A Genome-Wide Association Study implicates NR2F2 in Lymphangioleiomyomatosis Pathogenesis

Rationale Lymphangioleiomyomatosis occurs either associated with Tuberous Sclerosis Complex or as sporadic disease (S-LAM). Risk factors for development of S-LAM are unknown. Objectives We hypothesised that DNA sequence variants outside of TSC2 / TSC1 might be associated with susceptibility for S-LAM, and performed a Genome Wide Association Study (GWAS). Methods Genotyped and imputed data on 5 426 936 SNPs in 426 S-LAM subjects were compared, using conditional logistic regression, to similar data from 852 females from COPDGene in a matched case-control design.
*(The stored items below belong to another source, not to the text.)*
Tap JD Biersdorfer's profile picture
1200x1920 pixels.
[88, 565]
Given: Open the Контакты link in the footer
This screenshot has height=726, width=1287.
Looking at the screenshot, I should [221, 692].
For replication studies, genotypes for 196 non-Hispanic white (NHW) female S-LAM subjects were compared with three different sets of controls. RNA-seq and immunohistochemistry analyses were also performed. Results Two non-coding genotyped SNPs met genome-wide significance; rs4544201 and rs2006950 (p-value=4.2×10 −8 , 6.1×10 −9 , respectively) which are in the same 35 kb linkage disequilibrium block on chr15q26.2. This association was replicated in an independent cohort. NR2F2 , a nuclear receptor and transcription factor, was the only nearby protein-coding gene. NR2F2 expression was higher by RNA-seq in one abdominal LAM tumour and four kidney angiomyolipomas, a LAM-related tumour, compared to all TCGA cancers. Immunohistochemistry showed strong nuclear expression in both LAM and angiomyolipoma tumours. Conclusions SNPs on chr15q26.2 are associated with S-LAM, and chromatin and expression data suggest that this association may occur through effects on NR2F2 expression, which potentially plays an important role in S-LAM development.